Last week I discussed here a video about how neural networks work. Some time before I found that video, I had watched this one a couple of times. It’s from 2015 and it’s only 6 minutes long. It’s been viewed on YouTube more than 9 million times. In fact, it’s pretty close to 1 billion views!

Video game designer Seth Bling demonstrates a fully trained neural network that plays Mario expertly. Then he shows us how the system looks at the start, when the Mario character just stands in one place and dies every time. This is the untrained neural network, when it “knows” nothing.

Unlike the example in my earlier post — where the input to the neural network was an image of a handwritten number, and the output was the number (thereby “reading” the image) — here the input is the game state, which changes by the split second. The game state is a simplified digital representation of the Mario character, the surfaces he can run on or jump to, and any obstacles or rewards that are present. The output is which button should be pressed — holding down right continuously makes Mario run toward the right without stopping.

So the output layer in this neural network is the set of all possible actions Mario can take. For a human playing the game, these would be the buttons on the game controller.

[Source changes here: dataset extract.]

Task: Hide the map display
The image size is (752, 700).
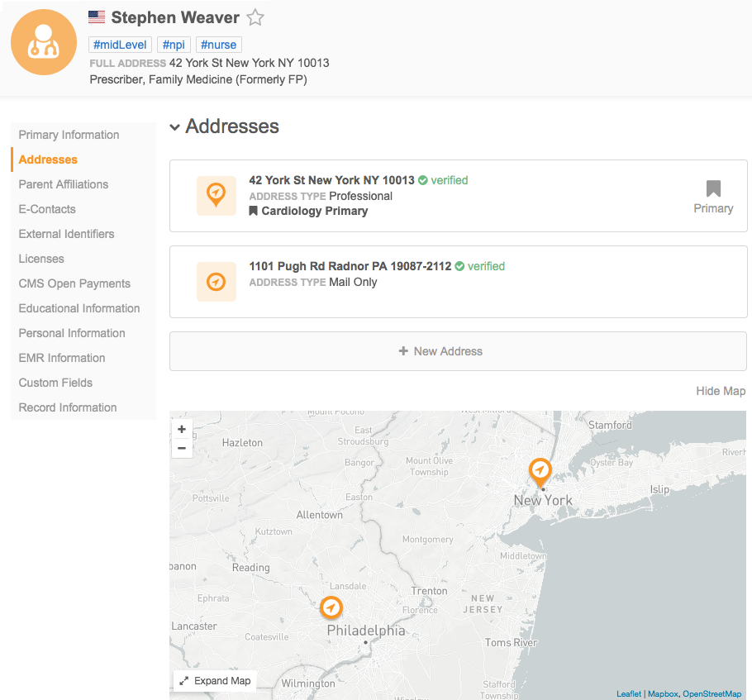Action: [721, 391]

In the training, Mario has a “fitness level,” which is a number. When Mario is dying all the time, that number stays around 2. When Mario reaches the end of the level without dying (but without scoring extra points), his fitness is 528. So by “looking at” the fitness level, the neural net assesses success. If the number has increased, then keep doing the same thing.

“The more lines and neurons you have, the more nuanced the decisions can be.”

—Seth Bling

Of course there are more actions than only moving right. Training the neural net to make Mario jump and perform more actions required many generations of neural nets, and only the best-performing ones were selected for the next generation. After 34 generations, the fitness level reached 4,000.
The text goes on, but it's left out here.